Textabschnitt:
--------------------------------------------------
Ebendiese „letzte Instanz“ hat die Section Control aber erst noch vor sich!

Wir wünschen dem Kläger für das Verfahren in Karlsruhe viel Erfolg und Öffentlichkeit!

Darüber hinaus: Wie der SPD-Innenminister aus den äußerst geringen Fallzahlen der Verkehrsstatistik (siehe Seite 15 des IMK-Berichts) meint eine mathematisch signifikante Entwicklung meint ableiten und damit die Sinnhaftigkeit und Verhältnismäßigkeit der Anlage begründen zu können, bleibt völlig unklar.

Wir wünschen Herrn Pistorius eine ausführliche Diskussionsstunde mit einem statistisch-mathematisch geschulten und versierten Menschen, damit jener in Zukunft möglichst nicht erneut – aus rein fachlicher Sicht betrachtet – Unsinn verbreitet.

Auch spannend, wenn auch substantiell aus unserer Sicht eher nebensächlich: Die Polizei Hannover hat bei Einnahmen von ca. 60.000 Euro Buß- und Verwarngeldern bislang im Gegenzug 320.000 Euro Mietkosten bezahlen müssen. An wen, fragt man sich da. (Vermutlich wird sich die Jenoptik Robot GmbH die Hände reiben.) Und: Ist das noch verhältnismäßig oder wäre die Aufstellung von – sagen wir mal – zwei bis fünf üblichen „Blitzergehäusen“ mit einer einzelnen, in unregelmäßigen Abständen umgebauter Erfassungstechnik nicht günstiger und ähnlich effektiv oder gar effektiver gewesen?
--------------------------------------------------
Auszüge der Einträge:
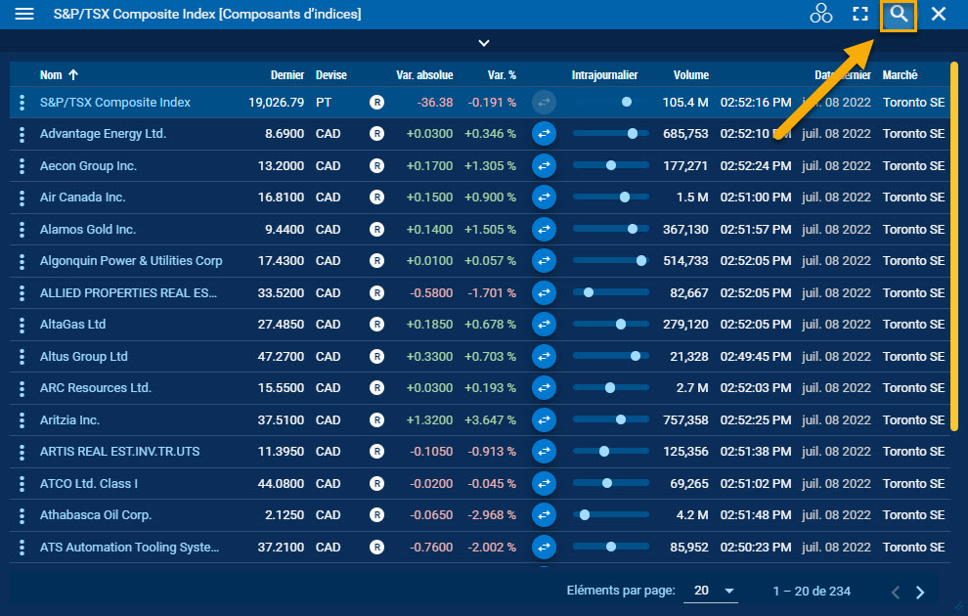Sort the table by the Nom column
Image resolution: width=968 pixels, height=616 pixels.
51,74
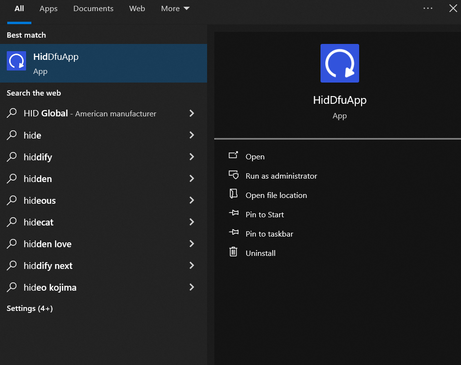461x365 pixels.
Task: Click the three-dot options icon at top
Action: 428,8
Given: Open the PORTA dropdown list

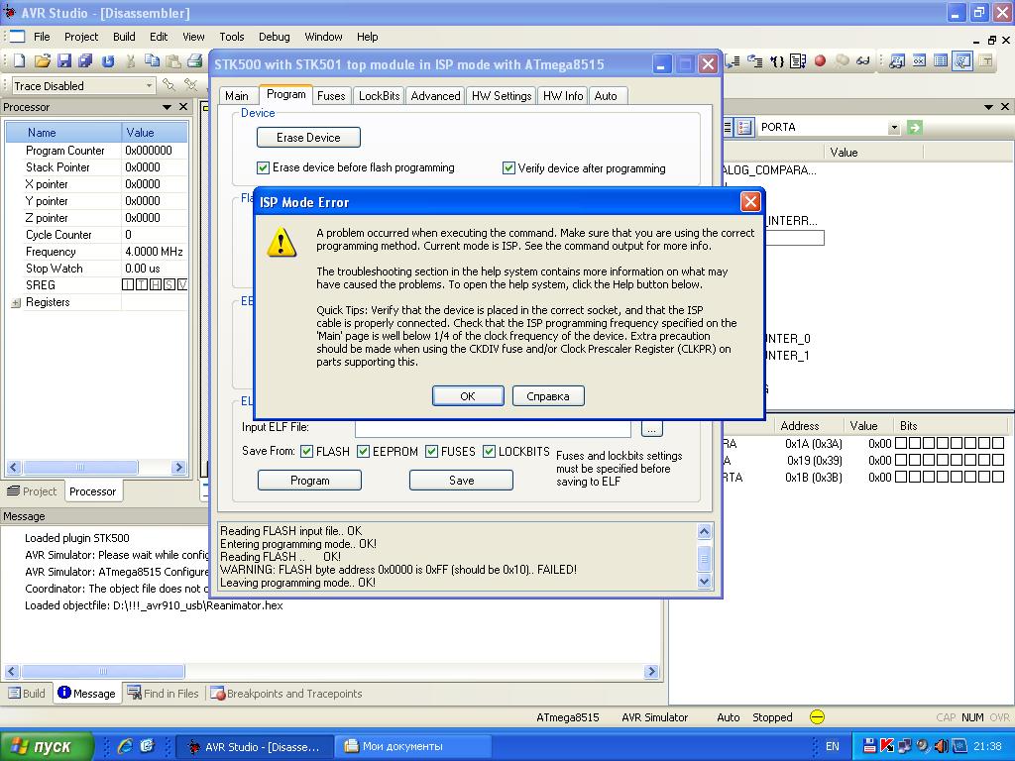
--------------------------------------------------
Deine Aufgabe: Aktualisiere den Textabschnitt zur Section Control, beginnend bei „Wir wünschen dem“ und endend bei „betrachtet – Unsinn verbreitet.“, indem du „Karlsruhe“ durch „Leipzig“ ersetzt, und gib diesen Teil vollständig wieder.

Lösung der Übung:
Wir wünschen dem Kläger für das Verfahren in Leipzig viel Erfolg und Öffentlichkeit!

Darüber hinaus: Wie der SPD-Innenminister aus den äußerst geringen Fallzahlen der Verkehrsstatistik (siehe Seite 15 des IMK-Berichts) meint eine mathematisch signifikante Entwicklung meint ableiten und damit die Sinnhaftigkeit und Verhältnismäßigkeit der Anlage begründen zu können, bleibt völlig unklar.

Wir wünschen Herrn Pistorius eine ausführliche Diskussionsstunde mit einem statistisch-mathematisch geschulten und versierten Menschen, damit jener in Zukunft möglichst nicht erneut – aus rein fachlicher Sicht betrachtet – Unsinn verbreitet.